Un autre récit du même type est de 1929, Follie di gioventù, il est plus sensuel, évoquant la séduction de toutes les parties du corps de la jeune femme; il décrit le bruit que fait chaque objet ou chaque partie physique par un tac-tac, tec-tec, tic-tic, toc-toc, tuc-tuc. Le bouton de son corsage qui tombe, trop vite arraché, fait tic... et finalement le chauffeur arrête la course et l'amour des deux protagonistes.
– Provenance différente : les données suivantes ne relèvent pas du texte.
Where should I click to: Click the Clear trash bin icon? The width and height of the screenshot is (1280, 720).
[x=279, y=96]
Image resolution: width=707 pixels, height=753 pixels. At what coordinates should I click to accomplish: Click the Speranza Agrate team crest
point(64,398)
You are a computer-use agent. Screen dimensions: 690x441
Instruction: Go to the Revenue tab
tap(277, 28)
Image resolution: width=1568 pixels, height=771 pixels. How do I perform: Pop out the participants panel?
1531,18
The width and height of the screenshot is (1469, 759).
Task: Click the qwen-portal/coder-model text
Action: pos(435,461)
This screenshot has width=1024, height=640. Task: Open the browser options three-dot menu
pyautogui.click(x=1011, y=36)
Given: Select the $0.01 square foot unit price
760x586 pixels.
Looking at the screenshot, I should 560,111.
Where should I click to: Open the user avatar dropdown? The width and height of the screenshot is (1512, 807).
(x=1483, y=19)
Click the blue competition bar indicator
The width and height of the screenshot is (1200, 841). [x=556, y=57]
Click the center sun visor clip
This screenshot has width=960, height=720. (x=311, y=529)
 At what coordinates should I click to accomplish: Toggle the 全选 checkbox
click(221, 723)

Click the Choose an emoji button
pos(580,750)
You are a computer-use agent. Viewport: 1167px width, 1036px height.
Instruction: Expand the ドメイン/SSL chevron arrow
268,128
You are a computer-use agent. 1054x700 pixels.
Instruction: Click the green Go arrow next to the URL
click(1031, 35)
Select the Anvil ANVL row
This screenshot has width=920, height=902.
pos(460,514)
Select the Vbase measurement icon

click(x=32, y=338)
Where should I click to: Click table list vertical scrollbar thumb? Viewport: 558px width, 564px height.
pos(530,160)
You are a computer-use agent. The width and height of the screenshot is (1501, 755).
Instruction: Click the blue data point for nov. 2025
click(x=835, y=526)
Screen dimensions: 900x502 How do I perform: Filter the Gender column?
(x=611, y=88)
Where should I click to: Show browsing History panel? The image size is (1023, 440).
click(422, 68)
Regrets d'une jeunesse amoureuse folle!
Follie di gioventù
(Testo e musica: Armando Gill, 1929)
Verso l'ora vespertina,
per il vicolo Tre Re,
una bella signorina
camminava innanzi a me...
Ammirando il dondolio
del grazioso corpicin,
ascoltavo il tintinnio
di parecchi suoi oggettin.
La sua borsetta faceva tac, tac
I ciondolini tec, tec, tec, tec,
I tacchettini tic, tic, tic,
Le anche e il seno toc, toc, toc,
Mentre il mio cuore, che batteva di più,
faceva tuc, tuc, tuc, tuc, tuc, tù.
M'accostai, mi presentai:
- Prego! Armando. E lei? - Flery
Fu così che la invitai
A montare in un taxì.
Ce ne andammo per via Tasso
per godere in libertà.
senza impicci nè fracasso,
la poesia della città.
Facea il motore tac, tac, tac, tac,
Facea la tromba tec, tec, tec, tec,
Faceano i vetri tic, tic, tic, tic
Faceva il clacson toc, toc, toc, toc, toc,
Mentre i cuscini dell'auto blutandi
facean tuc, tuc, tuc, tuc, tuc, tù.
Con la sere che discese
già il morale stava su
La compresi, mi comprese,
te dal voi passammo al tu!
Lo chaffeur, intelligente,
la sua corsa rallentò..
E così..naturalmente,
quel che accadde or vi dirò!...
Smorzai la luce che fece tac,
Si ruppe un vetro, che fece tec, tec,
Scappò un botton, che fece tic,
mentre che i baci facean toc, toc.
Finché l'autista non resse più:
picchiòsui vetri...tuc, tuc, tuc, tù
Folies de jeunesse
Vers l'heure du soir
par la ruelle des Trois Rois,
une belle jeune fille
marchait devant moi...
En admirant le balancement
de son gracieux petit corps,
j'écoutais le tintement
de plusieurs de ses petits objets.
Son petit sac faisait tac tac
Ses petites breloques tec, tec, tec, tec,
Ses petits talons tic, tic, tic,
Ses hanches et son sein toc, toc, toc,
Tandis que mon cœur, qui battait plus fort,
faisait tuc, tuc, tuc, tuc, tuc, tù.
Je m'approchai, je me présentai:
- S'il vous plaît! Armand. Et vous? - Fléry
Ce fut ainsi que je l'invitai
À monter dans un taxi.
Nous nous en allâmes rue du Tasse
pour jouir en liberté,
sans empêchements ni fracas,
la poésie de la ville.
Le moteur faisait tac, tac, tac, tac,
L'avertisseur tec, tec, tec, tec,
Les vitres faisaient tic, tic, tic, tic
Le clacson faisait toc, toc, toc, toc, toc,
Tandis que les coussins de la voiture bleue
faisaient tuc, tuc, tuc, tuc, tuc, tù.
Avec le soir qui était descendu
déjà le moral remontait
Je la compris, elle me comprit,
et du “vous” nous sommes passés au ”tu”!
Le chauffeur, intelligemment
a ralenti sa course...
Et ainsi... naturellement,
je vais vous dire ce qui est arrivé!
J'ai baissé la lumière qui a fait tac,
Une vitre s'est cassée en faisant tec, tec,
Un bouton est parti qui a fait tic,
tandis que nos baisers faisaient toc, toc.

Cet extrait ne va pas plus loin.